*Task item*
If a line in the records below holds the string "screenshot", count it, and state only the final count.

*** Opening of Material to process ***

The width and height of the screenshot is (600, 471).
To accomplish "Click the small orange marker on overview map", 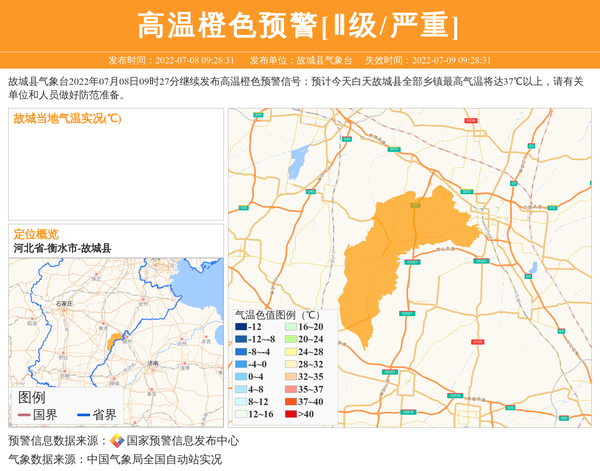I will (x=114, y=341).

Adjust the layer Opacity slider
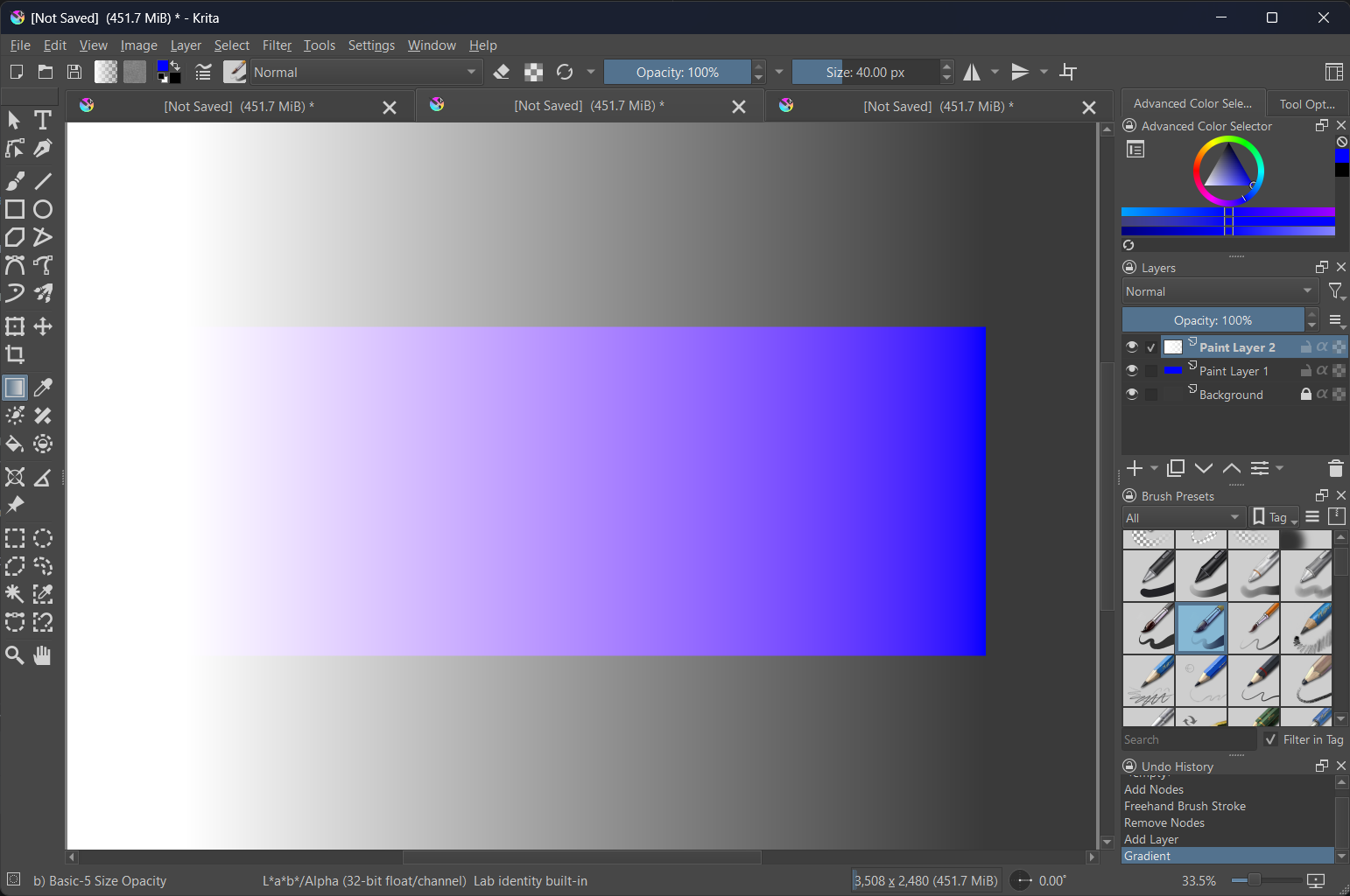[1213, 320]
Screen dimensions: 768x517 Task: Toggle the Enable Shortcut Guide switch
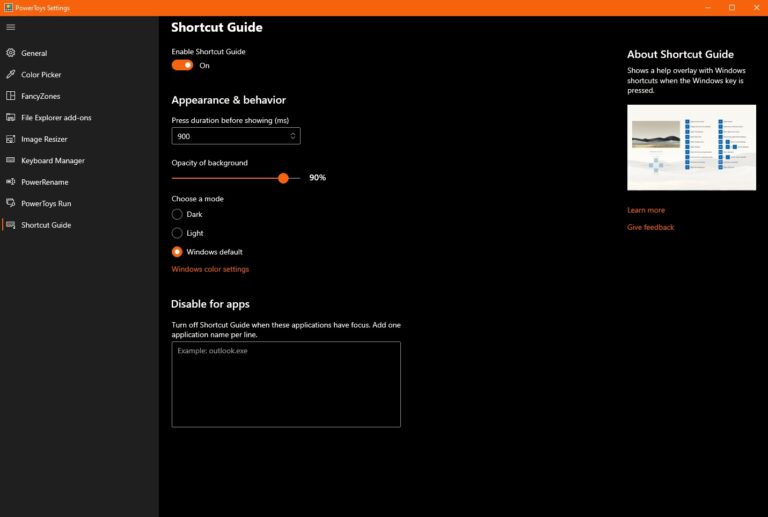182,65
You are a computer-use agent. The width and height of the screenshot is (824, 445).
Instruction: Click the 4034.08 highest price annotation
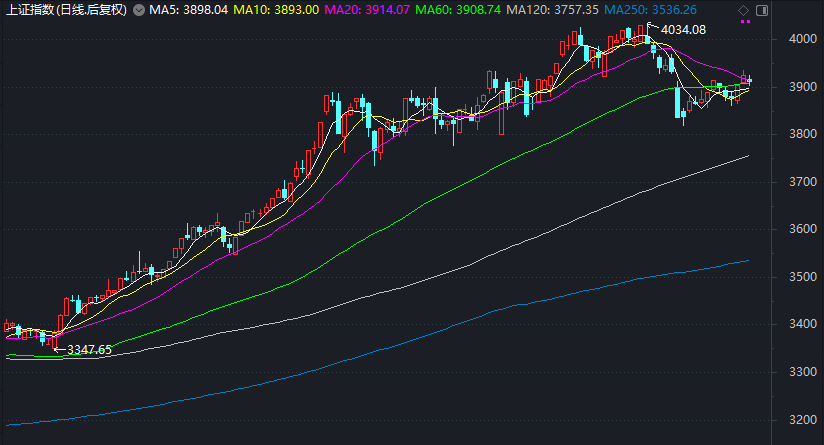[683, 29]
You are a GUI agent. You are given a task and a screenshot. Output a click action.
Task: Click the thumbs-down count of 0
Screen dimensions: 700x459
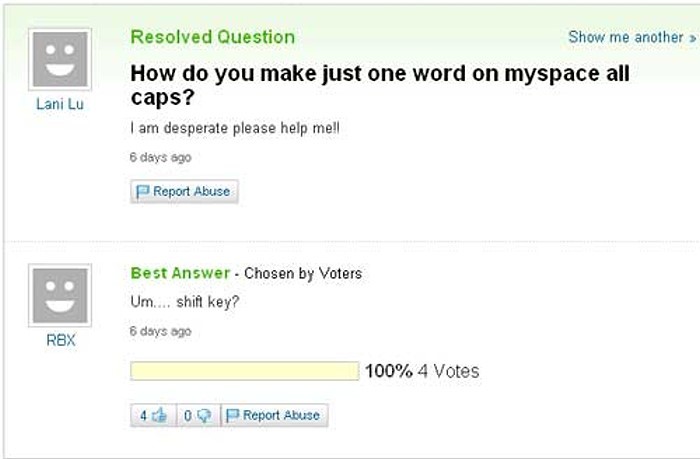pyautogui.click(x=188, y=416)
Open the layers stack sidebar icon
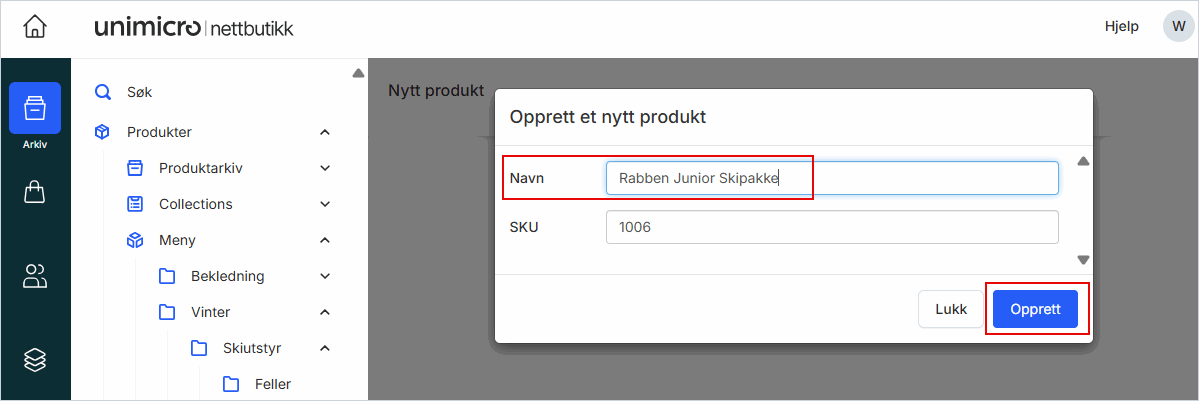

*** Close of Material to process ***

*Reply to the exercise*
3